--- START ---

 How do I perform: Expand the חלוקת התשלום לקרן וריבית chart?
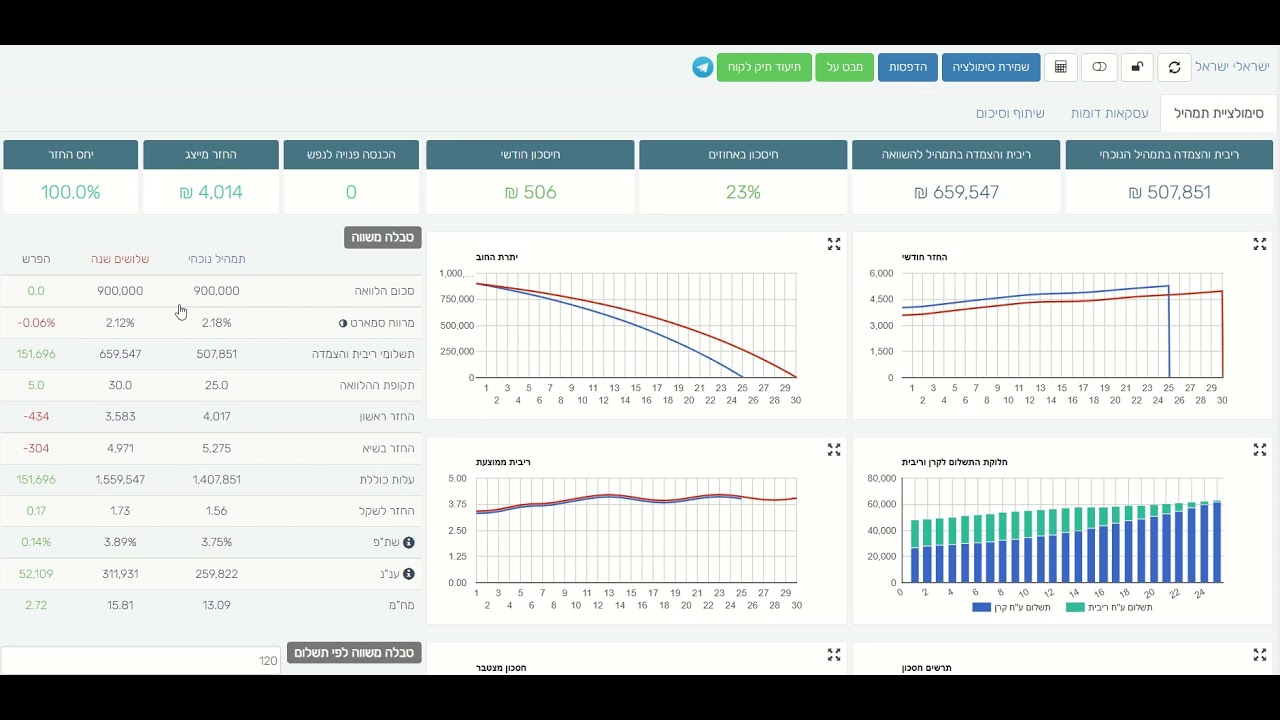(1260, 450)
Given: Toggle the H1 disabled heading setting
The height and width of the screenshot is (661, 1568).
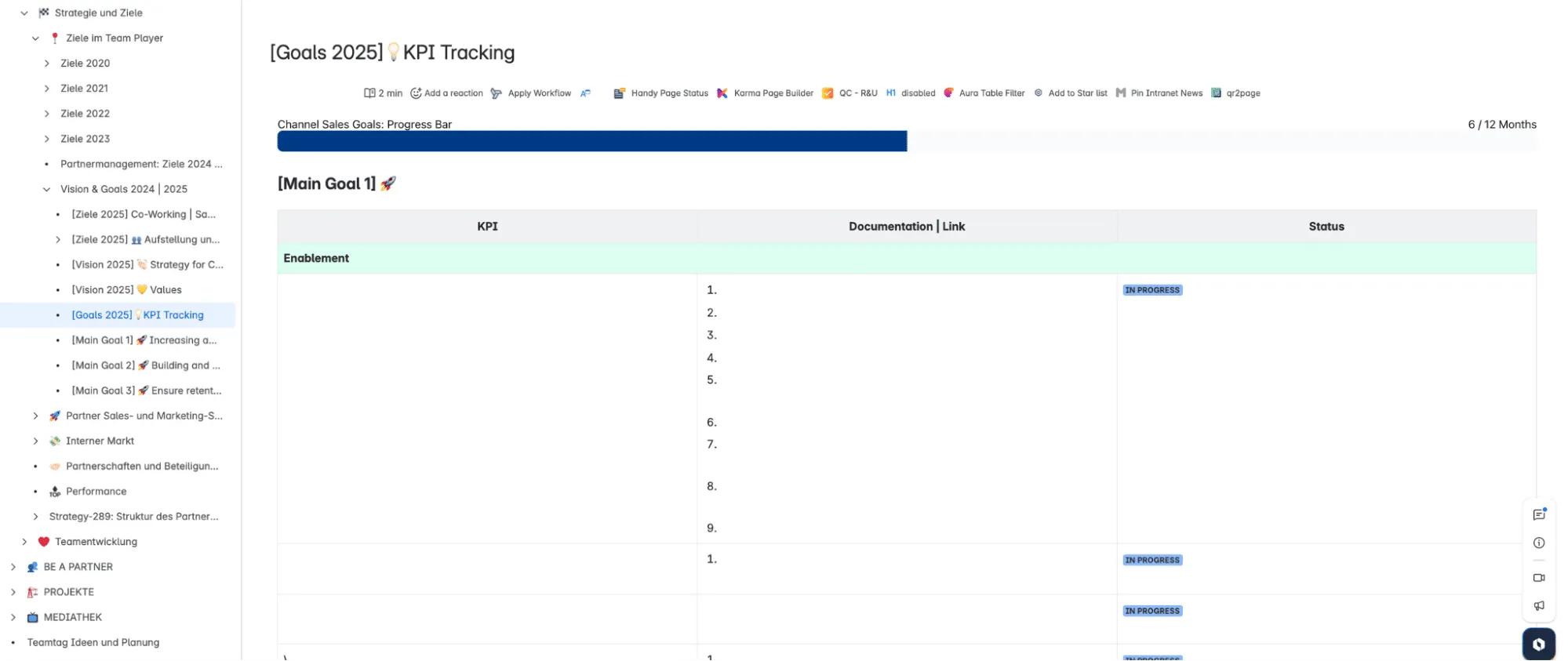Looking at the screenshot, I should click(910, 93).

--- END ---

--- ACTION ITEM ---
Skip the pictures. Please copy exactly the lines from the one with "The height and" through the final line of the material above, both ends included.

--- COMPLETED TASK ---
The height and width of the screenshot is (661, 1568).
Looking at the screenshot, I should click(910, 93).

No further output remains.